The biological and clinical importance of the human gastrointestinal microbiota is becoming increasingly recognised by consumers and healthcare workers. Although many disease states involve bacterial metabolism, the human gut microbiota may be considered extremely relevant for the maintenance and improvement in host health. For instance, bifidobacteria and lactobacilli may contribute to inhibit pathogenic bacteria, reduce blood cholesterol levels, improve the immune response and produce vitamins. Scientific concepts underpinning directed modulation of the human gut microbiota have been developed over several decades, with probiotics as the principal focus. In recent years, there has been an upsurge of interest in prebiotics, which selectively enhance beneficial components of the gut microbiota. Their use is directed towards favouring beneficial components within the gut microbial milieu such as bifidobacteria and lactobacilli. They are distinct from most dietary fibres like pectin, cellulose and xylan, which are not selectively metabolised by the gut microbiota. In contrast to probiotics, prebiotics can be added to many foods including those which are cooked or baked as they do not suffer from the survivability issues associated with probiotics.

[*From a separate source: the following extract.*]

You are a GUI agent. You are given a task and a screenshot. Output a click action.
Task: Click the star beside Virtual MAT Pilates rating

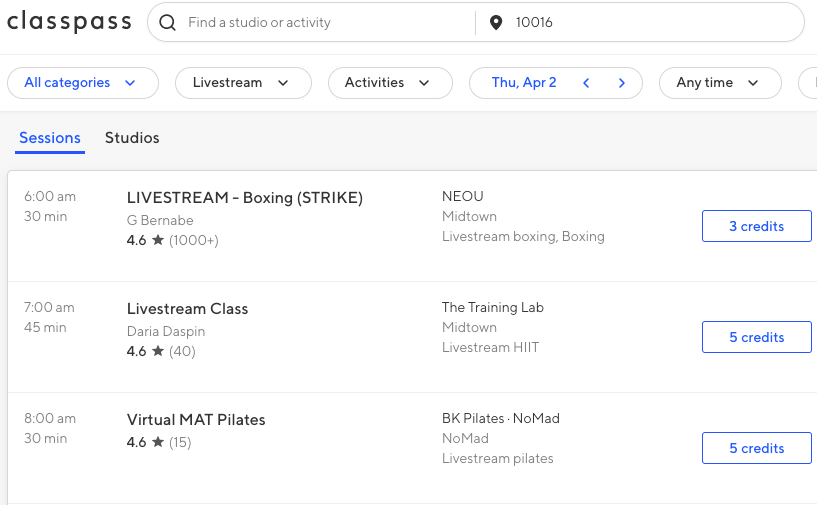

The fructans (i.e. neosugar, oligofructose and inulin) are current market leaders for prebiotics worldwide. Most fructans are either synthesised from sucrose or prepared commercially from inulin-rich plant sources such as chicory root (Cichorium intybus). However, a number of alternative sources of inulin, such as Jerusalem artichoke (JA) (Helianthus tuberosus) and burdock (Arctium lappa) are now being commercialised, and there is growing scientific literature supportive of their equivalence to chicory-derived inulin. These emerging prebiotic candidates may eventually find their way into the global market. However, there is a need to confirm their prebiotic effectiveness using reliable methodologies in different formulations and in human studies.

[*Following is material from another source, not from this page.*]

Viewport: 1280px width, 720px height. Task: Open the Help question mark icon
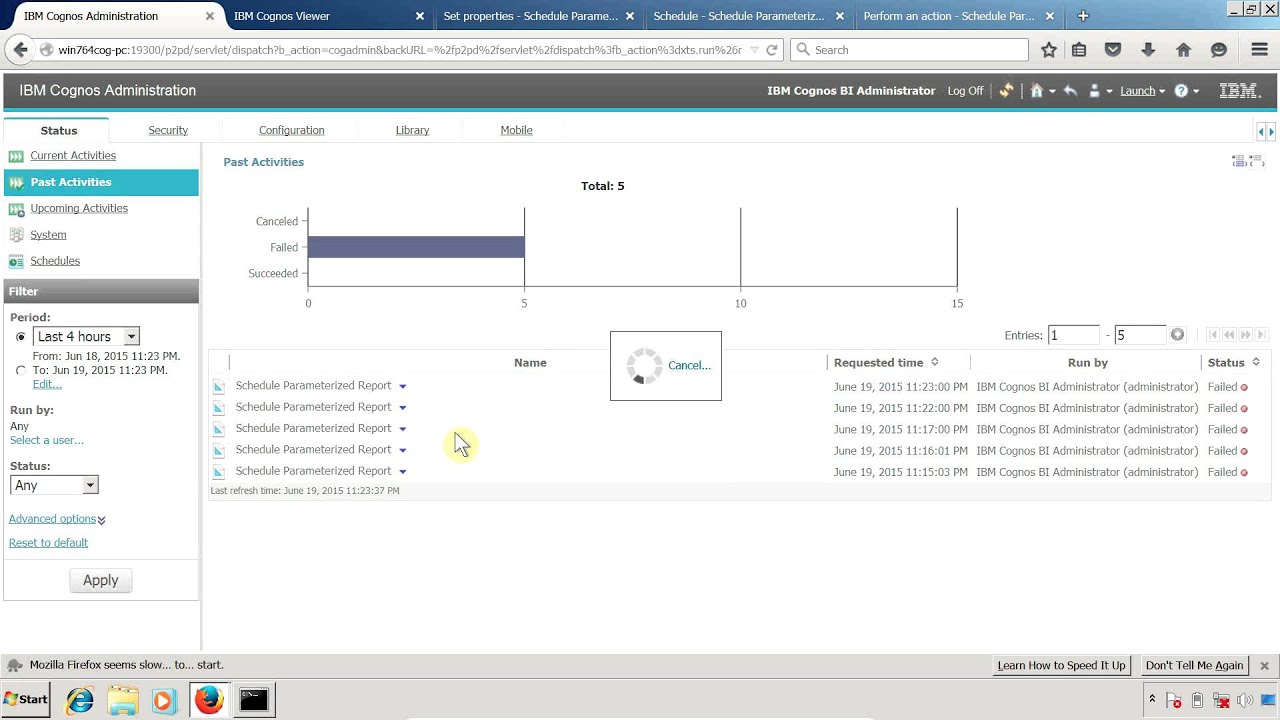coord(1181,91)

Here, we report a human study designed to assess the prebiotic capability of fruit and vegetable shots containing inulin from JA root. The effect of JA inulin present in the fruit and vegetable shots upon relative numbers of intestinal microbiota was determined using fluorescent in situ hybridisation (FISH). Faecal concentrations of SCFA were measured, and digestive tolerance of the prebiotic shots was monitored over the course of the trial.